Maleness is the human default

Tuesday July 29, 2008 @ 08:01 AM (UTC)

This may cover an idea very familiar to some readers, but I want to refer to it in an upcoming post, so I here we are.

This is one of the unspoken assumptions of our civilization, and one on which a lot of sexism is founded. It’s so fundamental you might say we inhale it with our first breath, or at least learn it with language. I was brought up by strident anti-sexists, but I learned this principle anyway: men are ‘normal’. Women are ‘other’. I even, as a child, assigned a certain logic to it: Adam first. Eve out of Adam.

So what’s my point here? My point is that there isn’t actually any logic to this societal assumption (in the absence of religious belief). Men and women are just two human possibilities, neither more natural or ‘regular’ than the other. But it permeates our culture: I’ve heard of medical receptionists whose software is hardwired to always say ‘M’ under patient gender unless they manually enter ‘F’ (in ob-gyn’s offices, this is apparently the cause of much grousing). Men’s products are just “The Amazing Foo!” whereas women get “The Foo for Her”. Men play fooball, women play women’s fooball. T-shirt sizes are assumed to be men’s unless stated to be women’s. Babies are assumed to be male unless frilled and bowed. Most video games feature male protagonists, and protagonists (and characters in general) in movies and TV are overwhelmingly male.

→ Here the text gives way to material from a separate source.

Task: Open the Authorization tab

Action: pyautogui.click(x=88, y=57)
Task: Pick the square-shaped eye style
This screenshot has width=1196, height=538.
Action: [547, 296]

This is a hard slant for many men to notice, I assume because most of us would guess we’re biased to consider ourselves ‘normal’. Just as a white person might take a long time to pick up on the overwhelming white normalcy in advertising and media, it’s hard to notice as odd what seems natural from your viewpoint. But women, often subconsciously, adjust to the world which has been written, made and tailored for men. There’s a whole arm of literary theory about the way women identify specifically with male characters after they’ve been trained by years of literature and media to do so. I think Virginia Woolf’s portrait of this dual consciousness in A Room of One’s Own captures it beautifully:

Again if one is a woman one is often surprised by a sudden splitting off of consciousness, say in walking down Whitehall [stately heart of London], when from being the natural inheritor of that civilisation, she becomes, on the contrary, outside of it, alien and critical.

I am not an expert in literary theory, or in gender studies, but I think this simple idea about the world is an important one to consider…and, as I said, a necessary prelude to a future (geekier) blog post.